## What is expected
Look for "agent" in the material below and show each line that contains it.

################

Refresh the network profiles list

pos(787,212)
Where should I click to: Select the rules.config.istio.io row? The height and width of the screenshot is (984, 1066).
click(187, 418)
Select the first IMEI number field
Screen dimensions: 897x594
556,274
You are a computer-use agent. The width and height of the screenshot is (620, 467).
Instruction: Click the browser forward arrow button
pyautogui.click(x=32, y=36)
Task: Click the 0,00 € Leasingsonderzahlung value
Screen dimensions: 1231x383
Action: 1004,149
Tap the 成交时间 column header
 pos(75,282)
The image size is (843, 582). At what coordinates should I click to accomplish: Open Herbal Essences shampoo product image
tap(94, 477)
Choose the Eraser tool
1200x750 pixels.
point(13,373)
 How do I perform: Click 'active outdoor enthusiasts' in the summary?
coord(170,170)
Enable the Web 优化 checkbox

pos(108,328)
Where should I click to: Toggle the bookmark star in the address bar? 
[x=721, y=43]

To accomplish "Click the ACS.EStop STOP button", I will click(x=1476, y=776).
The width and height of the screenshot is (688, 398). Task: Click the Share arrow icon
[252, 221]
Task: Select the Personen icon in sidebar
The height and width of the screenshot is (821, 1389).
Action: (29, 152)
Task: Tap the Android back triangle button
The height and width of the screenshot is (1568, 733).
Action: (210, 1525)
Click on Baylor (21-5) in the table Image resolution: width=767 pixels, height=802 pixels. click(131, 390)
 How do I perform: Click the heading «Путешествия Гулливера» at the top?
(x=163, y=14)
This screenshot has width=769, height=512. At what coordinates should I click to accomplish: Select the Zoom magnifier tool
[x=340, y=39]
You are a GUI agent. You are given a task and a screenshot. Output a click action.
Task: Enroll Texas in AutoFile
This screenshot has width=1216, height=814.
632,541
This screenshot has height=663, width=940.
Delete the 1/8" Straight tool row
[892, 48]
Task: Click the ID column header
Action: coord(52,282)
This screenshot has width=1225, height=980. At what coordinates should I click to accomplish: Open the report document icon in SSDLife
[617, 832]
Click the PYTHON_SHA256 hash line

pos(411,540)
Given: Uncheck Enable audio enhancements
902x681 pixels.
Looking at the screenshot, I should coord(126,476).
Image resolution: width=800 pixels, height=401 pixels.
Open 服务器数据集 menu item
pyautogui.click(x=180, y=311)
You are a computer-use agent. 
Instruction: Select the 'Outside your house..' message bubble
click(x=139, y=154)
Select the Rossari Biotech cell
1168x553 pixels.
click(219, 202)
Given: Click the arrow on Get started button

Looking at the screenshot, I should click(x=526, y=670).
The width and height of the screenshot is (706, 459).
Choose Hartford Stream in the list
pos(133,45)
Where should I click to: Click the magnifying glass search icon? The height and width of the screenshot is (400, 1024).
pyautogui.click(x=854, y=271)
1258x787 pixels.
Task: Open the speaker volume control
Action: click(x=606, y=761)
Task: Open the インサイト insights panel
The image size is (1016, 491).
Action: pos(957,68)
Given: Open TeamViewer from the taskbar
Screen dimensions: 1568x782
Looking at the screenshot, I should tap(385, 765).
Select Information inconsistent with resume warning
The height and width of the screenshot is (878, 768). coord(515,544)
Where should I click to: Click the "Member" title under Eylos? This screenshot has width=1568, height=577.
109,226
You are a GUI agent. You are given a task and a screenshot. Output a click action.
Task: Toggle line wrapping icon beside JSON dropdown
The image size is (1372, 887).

################

## Completed exercise
You are a computer-use agent. The width and height of the screenshot is (620, 467).
You are a GUI agent. You are given a task and a screenshot. Output a click action.
You are a computer-use agent. 
You are a GUI agent. You are given a task and a screenshot. Output a click action.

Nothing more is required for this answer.